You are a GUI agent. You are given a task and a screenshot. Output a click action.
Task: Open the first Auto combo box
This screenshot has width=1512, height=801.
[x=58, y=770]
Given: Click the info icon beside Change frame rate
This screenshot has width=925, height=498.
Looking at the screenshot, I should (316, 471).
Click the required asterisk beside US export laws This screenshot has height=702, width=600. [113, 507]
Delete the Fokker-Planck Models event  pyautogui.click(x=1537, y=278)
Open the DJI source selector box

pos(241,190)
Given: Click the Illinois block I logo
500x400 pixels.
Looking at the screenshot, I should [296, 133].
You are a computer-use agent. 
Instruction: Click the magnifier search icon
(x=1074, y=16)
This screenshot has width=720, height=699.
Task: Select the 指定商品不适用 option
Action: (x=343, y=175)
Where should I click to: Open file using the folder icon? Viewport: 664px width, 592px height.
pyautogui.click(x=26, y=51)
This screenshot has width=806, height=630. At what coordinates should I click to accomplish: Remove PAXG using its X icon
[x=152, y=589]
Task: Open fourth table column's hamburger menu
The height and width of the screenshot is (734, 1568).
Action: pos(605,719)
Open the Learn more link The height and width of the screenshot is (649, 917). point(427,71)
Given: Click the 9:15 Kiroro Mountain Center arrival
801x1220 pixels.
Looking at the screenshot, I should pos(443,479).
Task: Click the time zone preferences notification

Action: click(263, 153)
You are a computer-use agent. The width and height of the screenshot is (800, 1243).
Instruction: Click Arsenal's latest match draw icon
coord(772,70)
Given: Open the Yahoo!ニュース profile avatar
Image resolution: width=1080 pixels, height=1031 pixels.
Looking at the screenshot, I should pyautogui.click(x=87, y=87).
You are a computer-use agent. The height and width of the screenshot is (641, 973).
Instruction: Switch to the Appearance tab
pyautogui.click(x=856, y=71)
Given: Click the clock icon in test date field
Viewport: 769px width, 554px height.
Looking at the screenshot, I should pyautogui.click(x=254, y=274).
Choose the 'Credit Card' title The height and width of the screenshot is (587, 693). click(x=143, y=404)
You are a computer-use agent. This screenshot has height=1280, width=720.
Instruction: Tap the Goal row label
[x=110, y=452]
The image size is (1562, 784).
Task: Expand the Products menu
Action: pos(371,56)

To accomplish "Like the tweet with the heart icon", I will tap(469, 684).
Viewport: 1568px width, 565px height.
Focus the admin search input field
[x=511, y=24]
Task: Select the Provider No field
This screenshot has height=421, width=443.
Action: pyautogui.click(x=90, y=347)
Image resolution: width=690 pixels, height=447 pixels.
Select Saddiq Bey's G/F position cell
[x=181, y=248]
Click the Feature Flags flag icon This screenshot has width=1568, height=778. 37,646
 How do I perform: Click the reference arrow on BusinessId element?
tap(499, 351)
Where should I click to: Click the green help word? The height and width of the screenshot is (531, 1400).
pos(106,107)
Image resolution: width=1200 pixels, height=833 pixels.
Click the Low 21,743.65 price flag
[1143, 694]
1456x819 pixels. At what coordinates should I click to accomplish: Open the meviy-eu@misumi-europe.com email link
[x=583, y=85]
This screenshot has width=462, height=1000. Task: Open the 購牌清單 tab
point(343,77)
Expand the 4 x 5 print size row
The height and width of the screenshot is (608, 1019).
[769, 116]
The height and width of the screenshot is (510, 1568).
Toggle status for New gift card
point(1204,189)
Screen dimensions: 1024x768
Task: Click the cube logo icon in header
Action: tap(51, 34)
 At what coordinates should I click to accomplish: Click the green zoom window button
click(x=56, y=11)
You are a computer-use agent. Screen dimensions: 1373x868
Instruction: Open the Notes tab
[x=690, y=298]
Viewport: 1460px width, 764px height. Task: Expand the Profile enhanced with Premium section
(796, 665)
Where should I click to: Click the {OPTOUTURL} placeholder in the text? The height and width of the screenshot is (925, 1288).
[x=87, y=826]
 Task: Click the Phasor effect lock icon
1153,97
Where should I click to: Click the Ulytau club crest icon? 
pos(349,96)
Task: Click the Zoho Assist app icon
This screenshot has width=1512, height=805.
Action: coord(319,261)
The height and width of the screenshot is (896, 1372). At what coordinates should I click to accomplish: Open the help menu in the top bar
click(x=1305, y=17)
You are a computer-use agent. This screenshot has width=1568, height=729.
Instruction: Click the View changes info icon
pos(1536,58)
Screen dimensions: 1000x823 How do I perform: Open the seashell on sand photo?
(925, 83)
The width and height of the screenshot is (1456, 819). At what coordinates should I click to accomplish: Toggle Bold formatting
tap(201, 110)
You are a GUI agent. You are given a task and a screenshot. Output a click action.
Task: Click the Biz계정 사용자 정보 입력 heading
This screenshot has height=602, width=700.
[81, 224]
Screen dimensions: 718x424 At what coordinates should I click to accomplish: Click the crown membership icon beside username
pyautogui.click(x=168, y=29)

+ + + + +

▶ _EXERCISE TASK_
Copy every line of the rows above that contains the word "perform", matching case exactly.

▶ _ANSWER FOR THIS EXERCISE_
 How do I perform: Click the reference arrow on BusinessId element?
Screen dimensions: 1000x823 How do I perform: Open the seashell on sand photo?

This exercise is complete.